Le ministre de l'Equipement a interdit toute extraction tant que le problème d'indivision ne sera pas réglé.
Le ministre de l'Equipement a interdit toute extraction tant que le problème d'indivision ne sera pas réglé.
Tahiti, le 5 décembre 2022 - Le ministre de l’Équipement est clair, plus aucune autorisation d’extraction dans la vallée de Mapua’ura à Faaone ne sera octroyée tant que le problème d’indivision ne sera pas réglé. L’association A paruru e a faahotu ia Mapua’ura dénonce le fait que même sans autorisation, les entreprises poursuivent les extractions et qu’elle va continuer à les en empêcher. Mais pour le ministre le problème est plus “profond” car “ils veulent tous avoir leur part du gâteau”.    

Le tribunal administratif de Papeete a le 25 janvier dernier condamné la société RBK à une amende de 800 000 Fcfp, son gérant Rainui Dudes à 120 000 Fcfp d’amende et à 29 487 Fcfp pour les frais d'établissement du procès-verbal de contravention de grande voirie en raison d’extraction sans autorisation administrative sur le domaine fluvial dans la vallée de Mapua’ura à Faaone.  Il faut savoir que le prix unitaire du m3 d’agrégats est facturé 4 500 Fcfp à la Direction de l’équipement par les entreprises, prix considéré au passage par le tribunal administratif comme “totalement déconnecté des prix du marché”.  
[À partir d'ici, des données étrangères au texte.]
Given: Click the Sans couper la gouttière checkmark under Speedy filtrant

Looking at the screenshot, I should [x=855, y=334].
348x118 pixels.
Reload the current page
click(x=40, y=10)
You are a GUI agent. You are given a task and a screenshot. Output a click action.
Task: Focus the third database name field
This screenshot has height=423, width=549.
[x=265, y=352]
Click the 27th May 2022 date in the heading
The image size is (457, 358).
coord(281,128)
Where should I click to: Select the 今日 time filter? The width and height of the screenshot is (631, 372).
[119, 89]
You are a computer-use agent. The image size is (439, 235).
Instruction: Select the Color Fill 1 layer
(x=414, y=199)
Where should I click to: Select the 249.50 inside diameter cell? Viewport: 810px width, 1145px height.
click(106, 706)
Depuis, le ministre de l’Équipement René Temeharo est clair. Plus aucune autorisation d’extraction ne sera donneé aux sociétés qui exploitent cette vallée. Il rappelle que les associations ne cessent de se plaindre et que le Pays attend désormais que le partage des terres soit terminé. “Je leur ai dit d’aller jusqu’au bout de leur démarche au niveau de la justice pour ce qui est du partage et lorsque ce sera fait, on pourrait à nouveau octroyer des autorisations d’extraction car ils seront vraiment propriétaires”. Le ministre assure que le problème principal dans cette vallée est que les terres sont encore indivises et que cette situation crée des tensions entre les ayants-droits : “Certains se plaignent car on a donné une autorisation à un tel et pas à un tel. Et ils nous disent qu’ils profitent de nos terres. Tout cela est compliqué à gérer, raison pour laquelle plus personne n’est autorisé à faire d’extraction dans cette vallée. Au niveau de mes services, tout a été bloqué”.  
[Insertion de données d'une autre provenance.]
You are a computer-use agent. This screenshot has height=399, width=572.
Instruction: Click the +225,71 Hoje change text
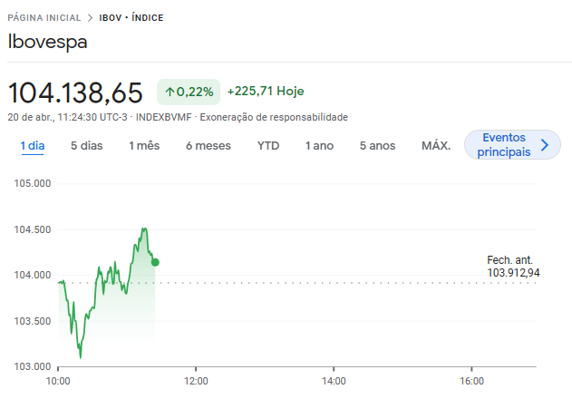click(x=265, y=92)
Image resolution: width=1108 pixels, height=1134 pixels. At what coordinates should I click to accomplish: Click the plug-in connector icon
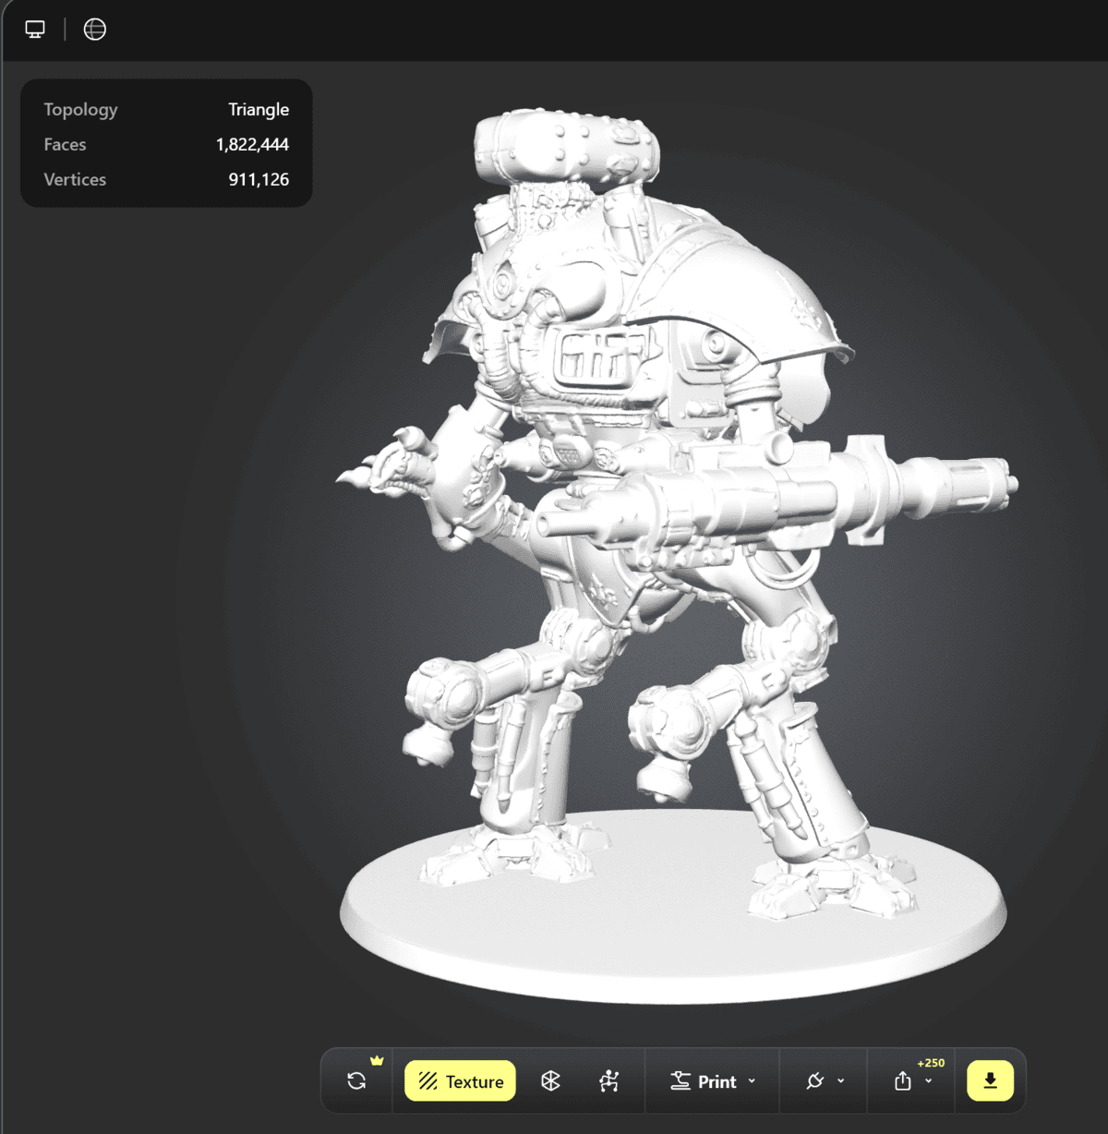(814, 1081)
La servitude de passage bloquée 

Jeudi dernier, la vallée a été la scène d’agressions de la part d’un des extracteurs d’agrégats, Lucien Toofa, envers certains membres de l’association A paruru e a faahotu ia Mapua’ura, dont plusieurs propriétaires fonciers sont membres. Ces derniers voulaient interdire les camions des sociétés d’extraction de se rendre dans la vallée. “Non seulement il n’y a pas eu d’accord avec les propriétaires terriens et en plus ils n’ont pas d’autorisation d’extraction des instances administratives du Pays”, explique le président de l’association Anthony Tihoni. Finalement, ce sont eux qui se sont retrouvés bloqués puisque la famille Tiapari-Dudes leur a fermé l’accès et les membres de l’association ne pouvaient donc se rendre sur leurs terres situées plus au fond dans la vallée. Et ils ne pouvaient pas non plus se rendre sur la route de ceinture puisque la servitude avait aussi été bloquée au moyen de véhicules.  

Et pourtant, dans l’acte de vente signée en 2001, il est bien stipulé qu’“une servitude de passage réelle et perpétuelle sur le chemin” existe et se trouve sur la propriété de la société civile et qu’elle “pourra être exercée en tout temps et à toute heure par les propriétaires riverains de cette servitude, leurs employés et visiteurs, pour se rendre de leur propriété à la route de ceinture et en revenir, tant à pied qu’avec tout véhicule, étant précisé qu’il sera interdit d’entraver la libre circulation sur ces chemins et d’y entreposer quelque matériau que ce soit et de laisser en stationnement tout véhicule automobile”. 

Le président de l’association regrette que cette clause ne soit pas respectée par la famille Tiapari-Dudes.  “Le problème, c’est principalement l’accès et cela dure depuis longtemps (…). Ils ne respectent pas ce qu’il y a dans l’acte de vente. Aujourd’hui, les propriétaires reviennent sur leur terre et le problème c’est l’accès à la vallée et à leur propriétés”. “On est pris en otage” ajoute Pauline, une propriétaire terrienne. “On veut bloquer les entreprises qui viennent piller notre vallée, pas les riverains (…). Et elle dénonce le fait que la famille Tiapari- Dudes laisse passer les entreprises “moyennant de l’argent”.

“Ils veulent tous avoir leur part du gâteau”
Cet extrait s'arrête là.